The DPRP was also called upon to immediately mediate between the two
sides in order to solve the problem. Via the intermediary of the deputy
chairman of commission A, the DPRP promised to hold a meeting with
SRPAM to discuss measures that need to be taken, but unfortunately this
turns out to have been nothing more than lip service.

In the opinion of Petege, the DPRP is simply not bothered about the
matter and has failed to respond to the aspirations of Papuan people.
The DPRP just allows human rights violations to go on happening in Papua
without lifting a finger,’ he said.

‘We feel very disappointed indeed and have lost all confidence in the
DPRP. Just imagine, we arrived at their office at 9am and stayed there
until 3pm, but there was no one at all at the office and no one there to
explain why they were absent.’

Hana Hikoyabi advised to withdraw from MRP and struggle from outside

Bintang Papua, 17 April 2011Jayapura: Now that the deadline of 14 days set for MRP member Hana Hikoyabi [to produce a clarification of her position] has passed since the swearing in of members of the new MRP, it would be better if she were to withdraw as a member of the MRP.

Political commentator Lamadi de Lamato told Bintang Papua that  she should withdraw her name as a member  rather than sit as a member of the MRP and keep having her critical remarks pounced on by the central government. According to the logic of the Indonesian state, the policies of the state must be accepted  even though they fail to take the side of the Papuan people, he said.

In his opinion, Hana should withdraw her name and wage her struggle from the outside without having to make compromises.

Many Papuans would have far greater respect for her outside the MRP than if she were a member  According to Lamadi, insisting that Hana should produce a clarification was virtually an act of terror  against an MRP member, warning her not to be critical  or consider the aspirations of the Papua people.

‘This is just like what happened under the New Order (of Suharto) and its demands for special investigations ((Litsus) towards people who were regarded as enemies of the state,’ he said.

There are many things that are going wrong in Papua; any protest  should not necessarily result in restrictions being imposed on people.

‘Hana  should not be treated like an enemy  and be forced to be loyal to whatever the state demands.
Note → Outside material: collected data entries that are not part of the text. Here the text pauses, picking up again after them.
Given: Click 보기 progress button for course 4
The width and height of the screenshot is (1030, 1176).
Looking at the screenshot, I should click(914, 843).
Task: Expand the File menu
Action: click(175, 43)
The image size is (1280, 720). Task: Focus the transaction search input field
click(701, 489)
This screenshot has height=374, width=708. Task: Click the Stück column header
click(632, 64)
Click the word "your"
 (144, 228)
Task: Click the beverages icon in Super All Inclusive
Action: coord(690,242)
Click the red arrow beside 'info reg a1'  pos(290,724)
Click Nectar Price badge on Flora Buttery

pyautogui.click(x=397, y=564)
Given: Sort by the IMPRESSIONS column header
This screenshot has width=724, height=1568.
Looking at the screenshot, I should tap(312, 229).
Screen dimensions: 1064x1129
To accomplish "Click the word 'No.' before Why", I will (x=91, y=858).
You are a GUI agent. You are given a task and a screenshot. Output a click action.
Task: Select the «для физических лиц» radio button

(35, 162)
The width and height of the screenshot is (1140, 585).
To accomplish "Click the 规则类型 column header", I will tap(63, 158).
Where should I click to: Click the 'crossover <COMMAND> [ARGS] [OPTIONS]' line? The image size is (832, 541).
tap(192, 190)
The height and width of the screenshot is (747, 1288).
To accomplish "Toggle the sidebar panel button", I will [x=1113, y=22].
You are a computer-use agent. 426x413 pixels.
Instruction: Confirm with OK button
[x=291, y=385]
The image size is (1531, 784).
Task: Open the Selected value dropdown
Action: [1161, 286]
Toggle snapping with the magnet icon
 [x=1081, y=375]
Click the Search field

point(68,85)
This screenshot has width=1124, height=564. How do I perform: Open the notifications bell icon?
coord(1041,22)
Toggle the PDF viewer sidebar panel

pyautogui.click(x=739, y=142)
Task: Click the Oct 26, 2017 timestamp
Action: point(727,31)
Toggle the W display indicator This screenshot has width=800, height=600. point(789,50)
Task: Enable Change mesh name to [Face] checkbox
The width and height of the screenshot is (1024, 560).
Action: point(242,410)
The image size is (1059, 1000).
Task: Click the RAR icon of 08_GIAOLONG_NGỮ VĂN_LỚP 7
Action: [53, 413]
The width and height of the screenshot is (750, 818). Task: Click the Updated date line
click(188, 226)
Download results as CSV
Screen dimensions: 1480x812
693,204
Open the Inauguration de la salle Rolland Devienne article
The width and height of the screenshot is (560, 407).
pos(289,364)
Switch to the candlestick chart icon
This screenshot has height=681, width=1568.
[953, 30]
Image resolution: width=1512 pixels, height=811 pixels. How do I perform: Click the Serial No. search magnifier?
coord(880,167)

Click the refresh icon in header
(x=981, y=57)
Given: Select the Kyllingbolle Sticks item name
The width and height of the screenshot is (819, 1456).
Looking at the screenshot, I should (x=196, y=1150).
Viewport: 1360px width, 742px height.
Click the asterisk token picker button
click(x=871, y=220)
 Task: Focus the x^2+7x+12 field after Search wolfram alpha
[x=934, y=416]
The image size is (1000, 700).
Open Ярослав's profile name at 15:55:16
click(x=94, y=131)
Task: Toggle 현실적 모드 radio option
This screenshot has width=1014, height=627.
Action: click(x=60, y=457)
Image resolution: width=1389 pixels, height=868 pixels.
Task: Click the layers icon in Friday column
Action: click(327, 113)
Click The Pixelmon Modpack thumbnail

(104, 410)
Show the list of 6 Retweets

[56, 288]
Some people believe that the former chairman of the MRP Agus Alua  died because of his disagreements  with things coming from central government, but he should not be blamed for that.’

With regard to the recruitment of members of the new MRP, many people feel very disappointed. ‘The state can act as it likes, but these acts of terror should end,’ he said.

As already reported, the new MRP should have 75 members but only 73 were sworn in because two names had been struck off the list, Agus Alua and Hana Hikoyabi. It was said that if these two had delivered written statements of verification, they could both have been appointed as members of the MRP.